1.第1セッション(多角的貿易体制への支持)(23日午前)

  • (1)アゼベドWTO事務局長からの報告を受け,「バリ合意」の実施、貿易円滑化協定(TFA)の早期発効の重要性、ドーハ・ラウンド交渉(DDA)の妥結に向けた作業計画策定等につき議論が行われた。また保護主義抑止の取組を再確認した。
  • (2)我が国からは,第10回WTO閣僚会議(MC10)でDDAを妥結することの重要性、情報技術協定(ITA)拡大交渉をできる限り早期に妥結する必要性や環境物品交渉の推進に向けた取組について発言を行った。また、7月の期限までに作業計画を策定することの重要性について発言、さらにTFAの早期発効に向け、我が国は5月15日に同協定の受諾に必要な国会承認を得た旨紹介し、各国の取組を促した。
  • (3)会合においては、TFAの早期発効に向け、各国の受諾に向けた手続きを加速すべき点で一致。

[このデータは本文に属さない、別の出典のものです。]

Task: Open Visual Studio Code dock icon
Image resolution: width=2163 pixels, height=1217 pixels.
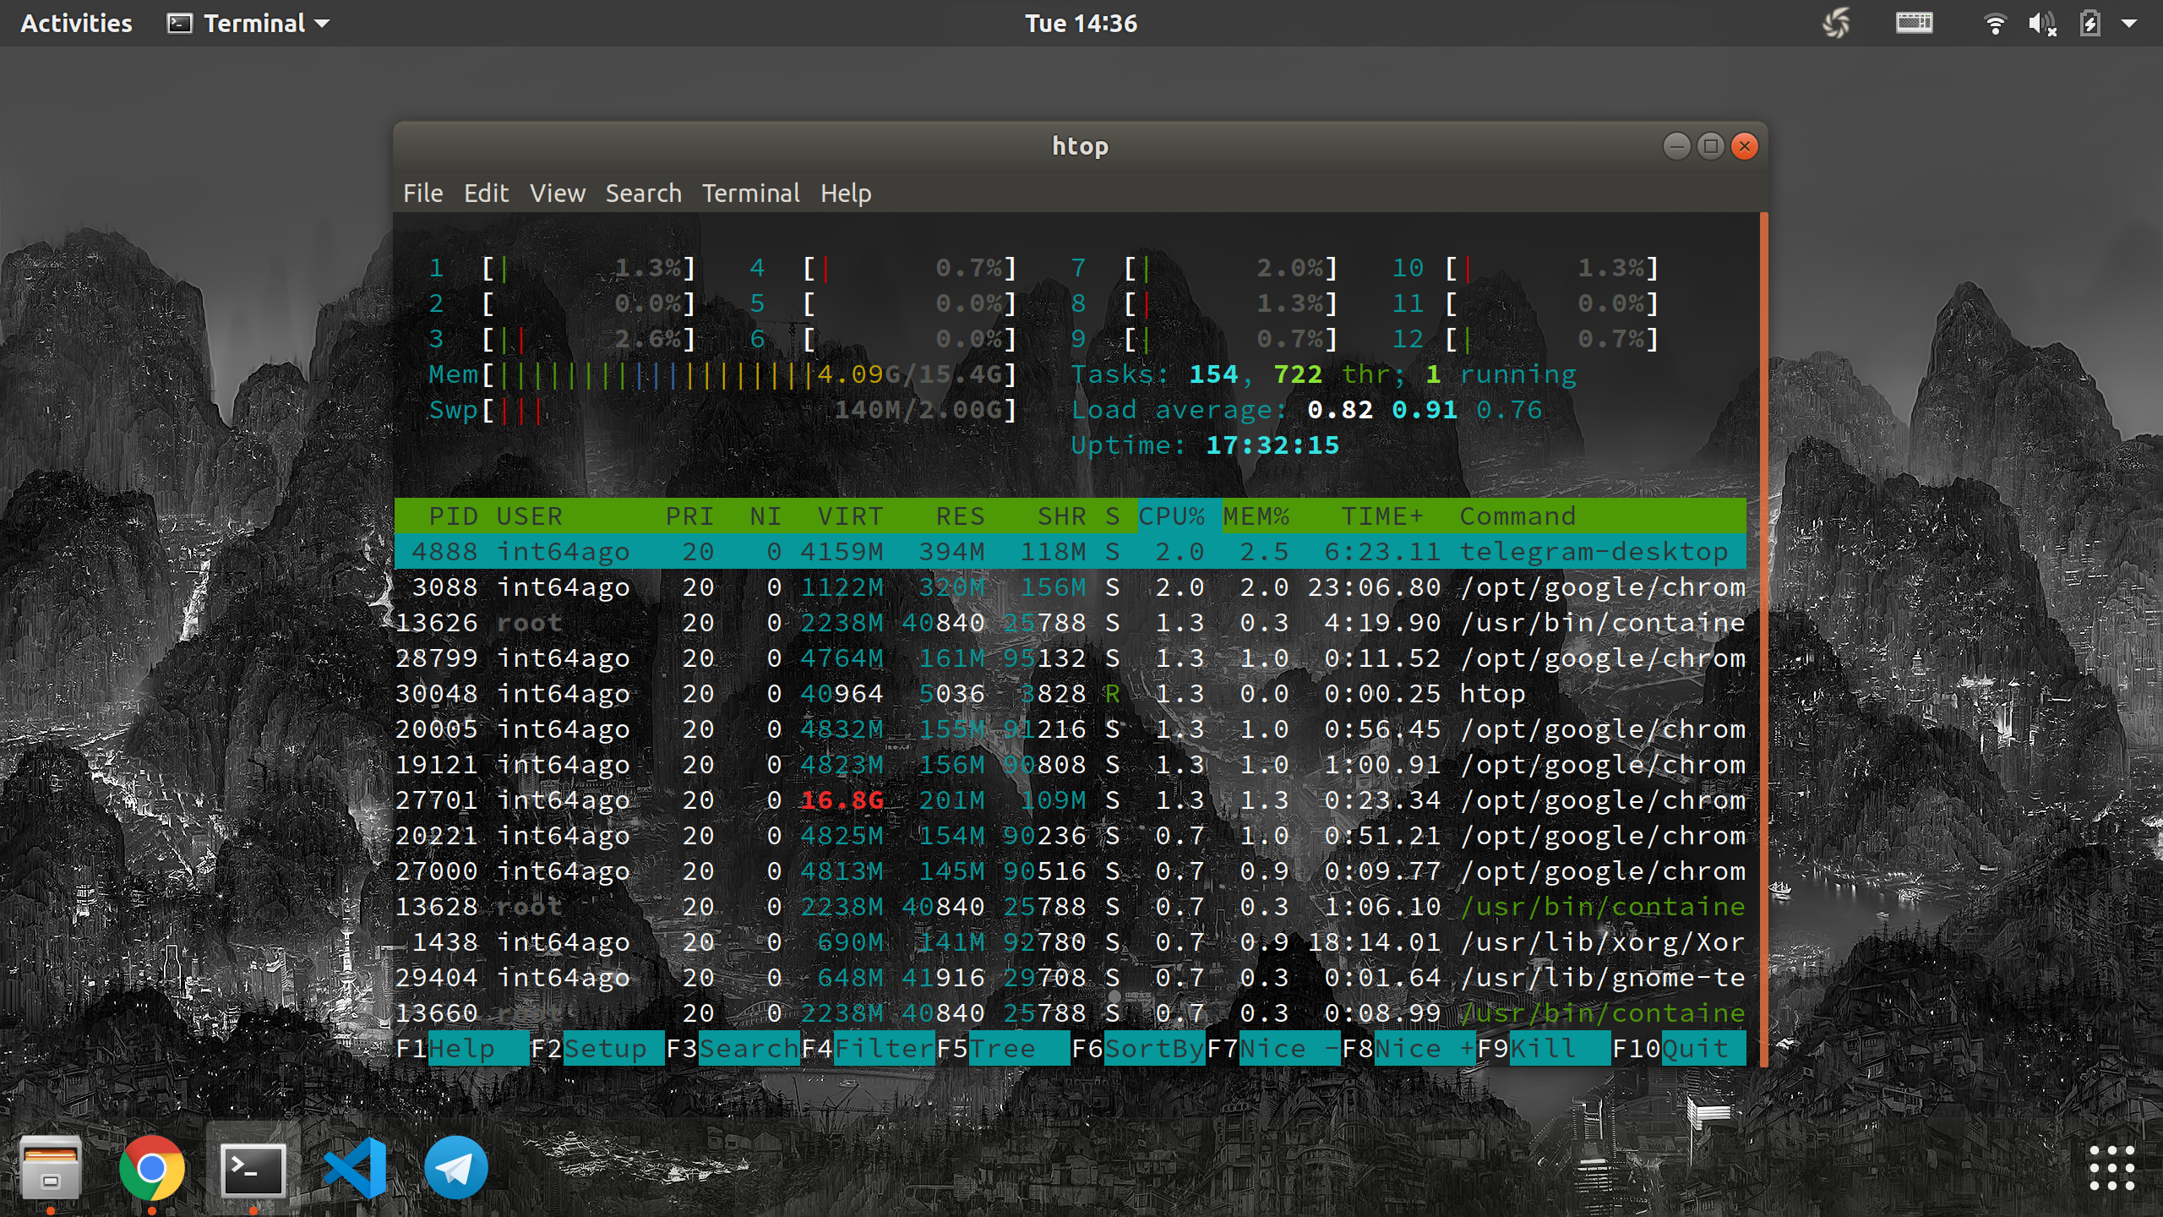Action: coord(355,1169)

また、アフリカで初めての開催となる本年末のケニアでのMC10の開催を歓迎。MC10はDDA妥結のための最後の機会となるとの発言があった。ITA拡大,環境物品自由化などのプルリ交渉についても,その重要性について多くの発言があり、特にITA拡大交渉については,交渉参加国に対し速やかに品目合意に至るよう促した。

2.第2セッション(地域経済統合アジェンダの推進)(23日午前)

  • (1)昨年のAPEC首脳会議で採択された「アジア太平洋自由貿易圏(FTAAP)実現に向けたAPECの貢献のための北京ロードマップ」において立ち上げに合意した「FTAAP実現に関連する課題にかかる共同の戦略的研究(以下、「共同の戦略的研究」)」の進捗等FTAAPの実現に向けた議論や地域経済統合に向けた地域貿易協定・自由貿易協定(RTAs/FTAs)の役割について議論が行われた。
  • (2)我が国からは、北京ロードマップの承認を改めて歓迎し、横浜APEC以降進められているFTAAPの実現に向けたAPECの貢献として更なる一歩を着実に踏み出したものであると評価。今般、「共同の戦略的研究」の進め方について具体的な進展が得られたことを歓迎の上、積極的に貢献していく旨表明した。また、質の高い成長と持続可能な開発の実現の観点から、インフラ投資の望ましいあり方を模索するための調査を実施しており、地域における質の高いインフラ投資促進を通じた連結性の強化に貢献する旨表明。さらに、地域のグローバル・バリューチェーン(GVC)の発展に向けた投資環境改善の議論を主導していく旨発言。
  • (3)各エコノミーからは、「共同の戦略的研究」の実施に関する進展を歓迎の上、今後の実施に向けた貢献に関する意欲が表明されるとともに,域内の地域貿易協定/自由貿易協定(RTAs/FTAs)の透明性の向上,能力構築等の重要性が述べられた。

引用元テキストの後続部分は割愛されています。